### What to do
[a] In the paper excerpt on DowQuest, how many news sources does DowQuest give users access to?
[b] From the paper excerpt on DowQuest, extract word for word the passage from "The remainder of" up to and including "functioning DowQuest implementation.".

### Reading text
┌──

In this paper we discuss some of the interface issues which arose during the initial investigation phase and provide an illustration of how these issues drove an early prototype design. The investigation phase involved studying an existing commercial full-text information retrieval system, called DowQuest , which permits users to create powerful queries using natural language and relevance feedback  rather than a sophisticated query language. This phase also involved observation of information users. We interviewed and observed three groups of users: professional on-line searchers; day to day users of on-line information sources who were not information professionals; and a group of accountants. While the accountants made little or no use of on-line information sources, they nevertheless accessed and managed large amounts of paper-based information, and are the target group for the interactive prototype.
The remainder of this paper is divided into four sections. After a brief overview of the DowQuest system, we discuss issues concerning its query style. In the second and third sections, we look at the needs and practices of users of both electronic and paper-based information systems. Finally, we discuss a prototype that addresses some of these issues.
Early in the project, we were presented with the opportunity to use the DowQuest retrieval engine in our working prototype. In general, this engine seemed well suited to our target audience of accountants, who were generally lacking experience in the use of sophisticated query languages. Before we set out to design an interface to the engine, we examined the already functioning DowQuest implementation.
DowQuest, offered by Dow Jones & Company as part of their Dow Jones News Service, gives users access to over 350 news sources covering, approximately, the previous six months . The system offers a full-text retrieval mechanism based on relevance feedback  which is purported to enable ordinary users to conduct powerful searches of large databases. Rather than using a sophisticated query language, DowQuest allows users to first type in a few words, get a list of potential hits, and then say in essence 'get more like that one.'
Figures 1 and 2 depict two phases of the process of constructing a query in DowQuest. In Figure 1, the user has entered a sentence describing the desired information. While DowQuest does not do actual natural language understanding, the user is encouraged to enter text in that manner. In the example shown, the system will drop out the words "tell," "me," "about," "the," and "of," and use the other, lower frequency words to search the database. After the user has entered the initial query, the system returns the titles of the 16 most 'relevant' articles, where 'relevant' is defined algorithmically and is based on a variety of features over which the user has no control (and often no knowledge). While this list frequently contains articles relevant to the user's query, it also usually contains items which appear to the user to be irrelevant. At this point, the user has the option of reading the articles retrieved or continuing to the second phase of the query process.

└──

### Stored data
┌──

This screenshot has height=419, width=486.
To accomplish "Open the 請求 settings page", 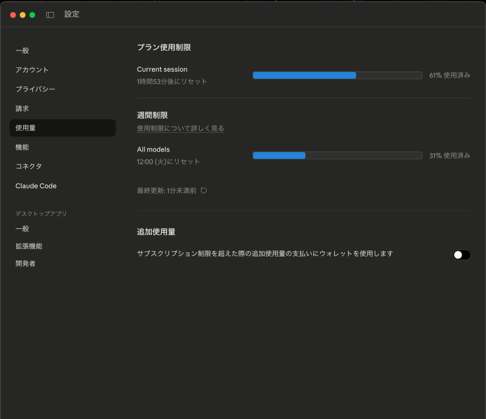I will pyautogui.click(x=22, y=108).
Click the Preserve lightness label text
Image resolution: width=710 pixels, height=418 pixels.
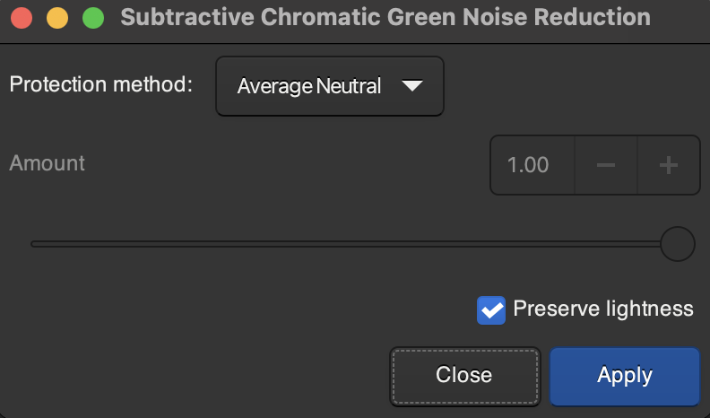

└──

### Answers given
[a] Over 350 news sources.

[b]
The remainder of this paper is divided into four sections. After a brief overview of the DowQuest system, we discuss issues concerning its query style. In the second and third sections, we look at the needs and practices of users of both electronic and paper-based information systems. Finally, we discuss a prototype that addresses some of these issues.
Early in the project, we were presented with the opportunity to use the DowQuest retrieval engine in our working prototype. In general, this engine seemed well suited to our target audience of accountants, who were generally lacking experience in the use of sophisticated query languages. Before we set out to design an interface to the engine, we examined the already functioning DowQuest implementation.